再出聲,已是嚴陣以待:“玉驕龍,既然你真不管你家崽子,那我可叫人接回我逍遙派啦!”
對話,便就此止住。
天空又恢複了安靜。
一道灰影落了下來,正是靜逸。而地上暈死過去的女子之一,正是玉禅。
靜逸看了一眼,不由,又對着天邊憤憤一聲冷哼了。雖然追得對方雞飛狗跳,但終究被牽住了心神,沒留住她。
當下卻也隻得作罷,再回首已是滿臉關切。
......
另一處。
追趕了一截的二少,不得不再次放棄。隻不過,這次絕對是有恃無恐的。
但姜少還是默默确認了一遍:“我給你的,匕首上也塗了吧!”
然後,一旁的姬少卻并未開口答他,而是癡愣愣的繼續與之并肩而立,也完全失卻了先前的靈動。
反而是“陳欣”緩緩向二人踱了過來,還陰陽怪氣地開口回了:“這是自然......他中毒之後又這般一跑動,肯定會加速毒液的擴散!”而後,更還同姜少擡起杠來:“剩下的,就得看你家的十絕毒,是不是真像傳聞中的那般絕了!”
高冷的姬少心情不錯,便還是回了:“元嬰修士不死都要層皮,築基修士而已,能有多少手段?”而後,亦不忘反唇相譏他小舅子幾句:“倒是你家的幻化之術,還真是百聞不如一見!”
“陳欣”以為是在誇她,正要自鳴得意,未想那姜少立刻語風急轉了:“這模樣......我見了都想吐,竟還能讓你騙到人?!那人眼神沒問題才怪!”
那化成陳欣模樣的姬少如何能不噎住?但半響,還是沒聽見一般,繼續自顧自地仍舊給自己臉上貼金了:“你這話就不對了!這,不才更能彰顯我道行高深麼?雖然還做不到僅憑一眼就複刻其形,但終究勝在神似啊......嘿嘿,我猜,他們二人多半還是情侶......算了算了,這其中精髓,豈是怕老婆的你能窺透的?!”
但姜少不以為然,自然還要還以顔色:“也怪不得你一直覺得女人沒勁!我若是你,照鏡子都能把自己惡心死,還用得着别人?”
如此,這一番舌戰,姬少再次徹底敗在了高冷面前!欲言又止幾番,未能拽出比那一句更有殺傷力的話來,而姜少已經走遠。
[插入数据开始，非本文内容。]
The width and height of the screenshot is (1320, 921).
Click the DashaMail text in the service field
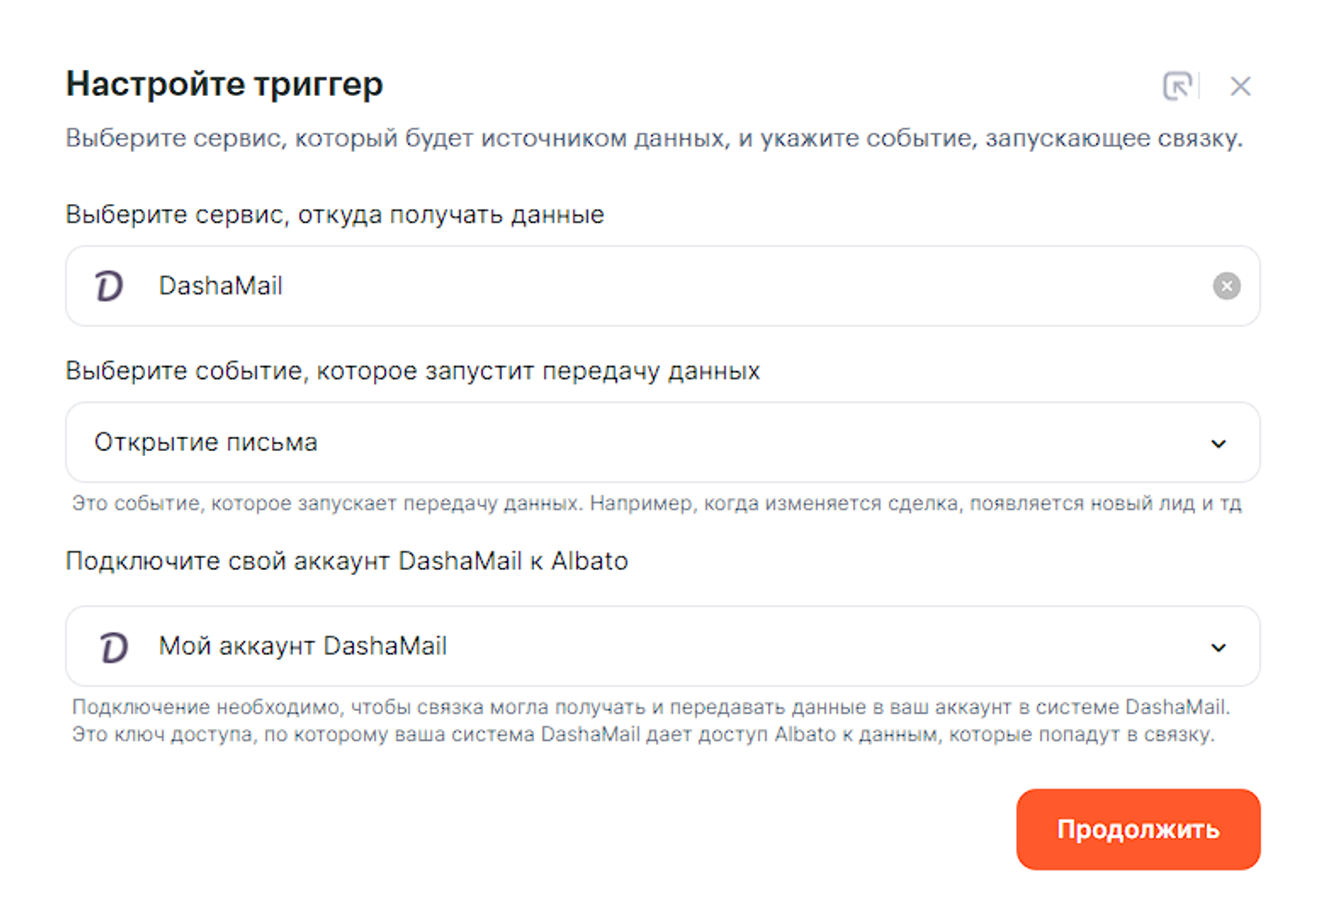220,286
唯有先行變回原形,收了那癡愣的假身,趕緊追上前去,再繼續計較。
......
仙女!是夢,或是幻覺。一片朦胧中,玉飛又看見了那個曾救他一次的仙女。
但卻又不像是幻覺,也似乎比夢更真實。因為這次,仙女還跳了一支舞,是他從未見過的。妖娆宛若精靈,清洌卻似仙子。不沾一絲邪魅,但含一縷煙火!
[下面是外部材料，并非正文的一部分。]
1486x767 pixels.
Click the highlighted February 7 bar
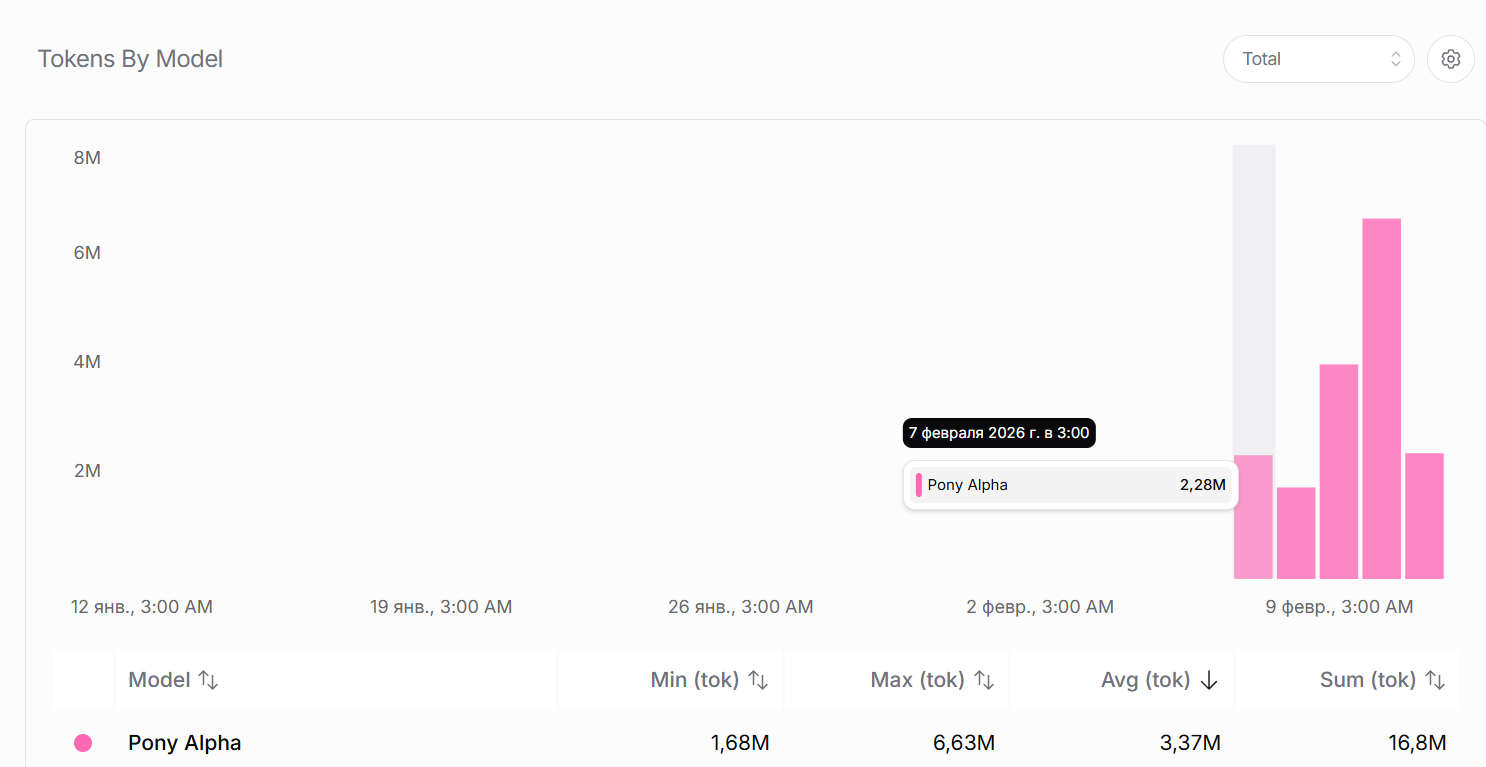click(x=1253, y=517)
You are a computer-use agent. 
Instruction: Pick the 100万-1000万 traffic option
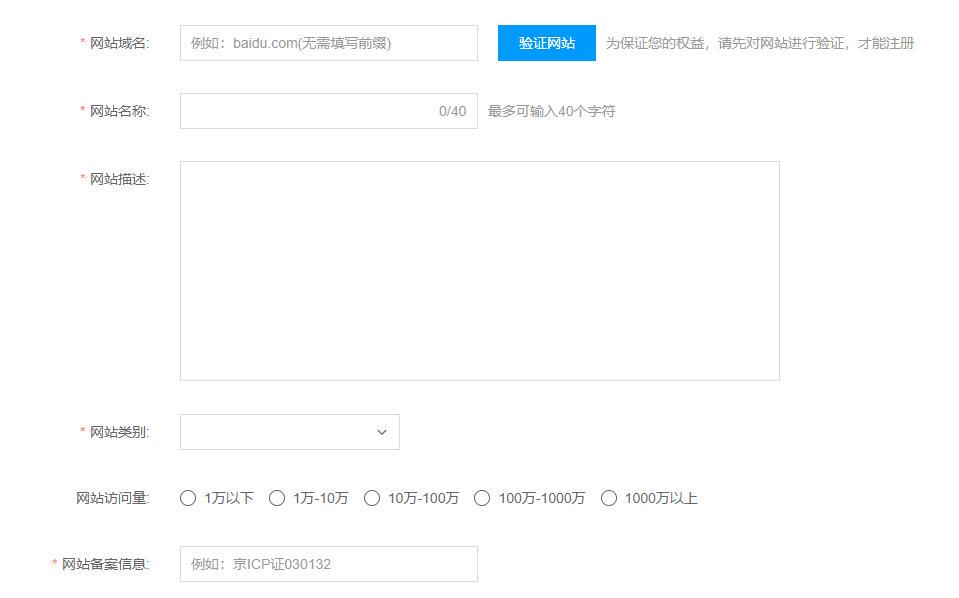tap(482, 498)
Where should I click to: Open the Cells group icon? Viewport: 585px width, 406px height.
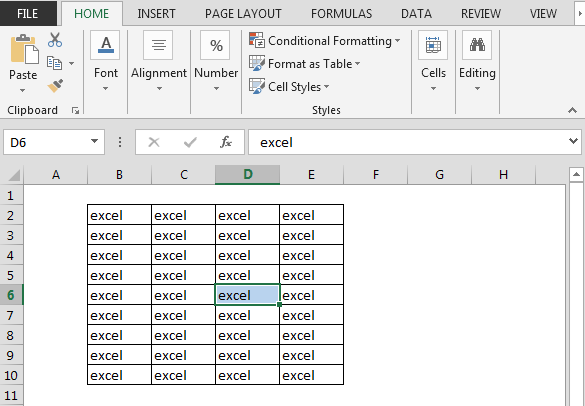click(x=433, y=45)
玉飛看得癡了。隻感覺到美極了,美得讓人生不出一絲邪念,卻又隻想此生相伴。
如果能永遠這樣,那該多好......卻突然被人從身後拉了一把。猛然回頭,沒看見拉扯之人,卻看見遠處一個既陌生又熟悉的人影,妹妹!心裡一陣迷糊。
但今次的玉禅,隻默默看了自己一眼,竟冷冷轉身了。悠地,玉飛卻情不自禁起來,想要伸手去拉。這才想起,自己不是一直追逐着仙女的影子麼,如今不是已經見着了麼?
然後,玉飛便左顧右盼。正覺糾結,便是全身上下一陣撕裂般的痛,愈來愈烈!
起先還像是幻覺,但卻愈來愈明顯。且那痛,也不光是愈來愈劇烈,還綿長。綿長到,讓他在那夢和幻覺之中再也呆不下去。終于,一聲慘烈的嘶叫,把他自己都吵醒了。
當然,那醒,也隻有那麼一下下。隻來得及,看清一張美麗、卻陌生的臉龐,便再次昏死了過去。
此後,便是更漫長的渾身劇痛以及昏沉。有時候,他以為自己醒了;有時候,又以為自己夢了;有時候,他以為置身地獄;有時候,又以為身處天堂。
更多的人臉,在他眼前走馬觀花般地閃過。但他隻能,死死的用手緊抓住那唯一他能抓到的。直到對夢或醒、地獄或天堂都沒了概念,知覺再也分辨不清,腦中一片空白。再然後,不知又空白了多久......
“我這是在哪兒?”沒有人回答。玉飛睜開眼睛,便隻見窗外一樹的桃花,以及飄落的花瓣。身體躺在柔軟的床榻、和煦的陽光之中,暖和極了,舒服極了。隻是微有口渴,又把眼閉上。
做夢?還活着?重重吸了口氣,竟然還嗅到一絲芳香。悠悠再次睜開眼,看見的,是一張比桃花更甜美的笑臉。